Required child element of the Command element. Contains a word or phrase that your app will recognize for this command. This may include or be a reference to a PhraseList element's Label attribute, which appears in the ListenFor element enclosed in curly braces, for example: {myList}. A Command element can contain up to ten ListenFor elements, and the content of any one can be recognized to activate the command.

Use brackets around a word or words that are optional. That is, the word or words can be spoken, but are not necessary for a match. You can set up wildcard functionality by including an asterisk character inside a pair of curly braces, such as <ListenFor>Find {*}</ListenFor>. In this example, the voice command will match as long as the user speaks "Find", followed by any other word or phrase. If the voice command for a wildcard-enabled ListenFor element is matched, the reco key will contain the string "…".


Required child element of the Command element. Specifies the text that will be displayed and read back to the user when the command is recognized. If the Feedback element includes a reference to a PhraseList element, then every ListenFor element in the containing Command element must also reference the same PhraseList.
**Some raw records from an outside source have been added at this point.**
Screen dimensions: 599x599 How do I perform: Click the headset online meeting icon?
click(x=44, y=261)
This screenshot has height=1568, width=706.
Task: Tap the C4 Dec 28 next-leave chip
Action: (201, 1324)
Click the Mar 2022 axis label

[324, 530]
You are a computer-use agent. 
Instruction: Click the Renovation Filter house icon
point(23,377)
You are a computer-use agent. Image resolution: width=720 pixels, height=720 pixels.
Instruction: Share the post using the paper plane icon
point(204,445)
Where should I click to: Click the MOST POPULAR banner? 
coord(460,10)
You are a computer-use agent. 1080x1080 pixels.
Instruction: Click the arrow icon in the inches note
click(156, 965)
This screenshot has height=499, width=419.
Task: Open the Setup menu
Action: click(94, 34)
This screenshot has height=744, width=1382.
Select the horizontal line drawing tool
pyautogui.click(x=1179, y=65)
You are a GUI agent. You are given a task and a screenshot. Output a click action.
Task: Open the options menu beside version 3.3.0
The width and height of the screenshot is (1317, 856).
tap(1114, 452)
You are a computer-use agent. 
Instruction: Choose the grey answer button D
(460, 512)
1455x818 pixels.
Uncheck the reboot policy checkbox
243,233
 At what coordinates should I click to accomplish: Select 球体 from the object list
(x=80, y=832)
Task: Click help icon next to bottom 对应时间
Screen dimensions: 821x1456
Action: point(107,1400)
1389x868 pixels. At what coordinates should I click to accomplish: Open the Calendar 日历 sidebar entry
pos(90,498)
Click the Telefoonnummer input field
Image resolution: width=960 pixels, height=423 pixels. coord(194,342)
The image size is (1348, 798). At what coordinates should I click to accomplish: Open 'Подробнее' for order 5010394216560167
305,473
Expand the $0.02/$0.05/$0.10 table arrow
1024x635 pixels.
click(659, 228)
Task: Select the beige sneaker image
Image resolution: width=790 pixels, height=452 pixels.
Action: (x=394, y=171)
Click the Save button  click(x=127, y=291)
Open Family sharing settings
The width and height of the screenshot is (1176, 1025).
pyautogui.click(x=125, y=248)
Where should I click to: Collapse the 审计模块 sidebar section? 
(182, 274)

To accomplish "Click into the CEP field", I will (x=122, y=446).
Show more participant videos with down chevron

Required child element of the Command element.

You can specify an optional Target attribute that specifies the page that should load when the app launches. If you specify the Target attribute, you can also add your own query parameters. If you do not specify the Target attribute, the app launches into its main page.

The following XML code shows an example of how to set the Navigate element with a Target attribute and custom query parameter:

<Navigate Target="Page2.xaml?myParam=someValue"/>


Optional child of the CommandSet element. Requires the Label attribute, the value of which is enclosed by curly braces inside ListenFor or Feedback elements, and is used to reference the PhraseList.

Optionally specifies the Disambiguate attribute (default true), which controls whether content from this PhraseList element will result in user disambiguation and emit its recognition into the query string parameters for referencing voice commands.

Contains up to 2,000 Item elements, each of which specifies a word or phrase that can be recognized to initiate the command that references the PhraseList. The 2,000 Item element limit is a combined total across all PhraseList elements in a CommandSet.


Optional child of the PhraseList element. One of multiple words or phrases that can be recognized to initiate a command. A CommandSet can contain no more than 2,000 Item elements across all of its child PhraseList elements.

You can use the following special characters to define commands.

Important Note:

It’s not possible to nest the special characters listed below. For example, statements like [[start] new game] and [{myPhraseList}] are not possible.

Special character



Contains the value of the Label attribute for the PhraseList to reference, for example {myPhraseList}. Used within a ListenFor or Feedback element. A PhraseList reference in a Feedback element must match a corresponding reference in a ListenFor element in the same command.


Designates that the enclosed word or phrase is optional. The enclosed word or phrase may be spoken but is not required to be recognized to initiate the command. For example, if the contents of a ListenFor element are "[start] [begin] new game", the user can speak "start new game" or "new game" or "begin new game" (or even "start begin new game") to initiate the command.

Each bracketed element is independently optional, but they must be spoken in the correct order to be recognized. So, in the “new game” example, “start begin new game” would work, but "begin start new game” would not work because of the order in which they were declared.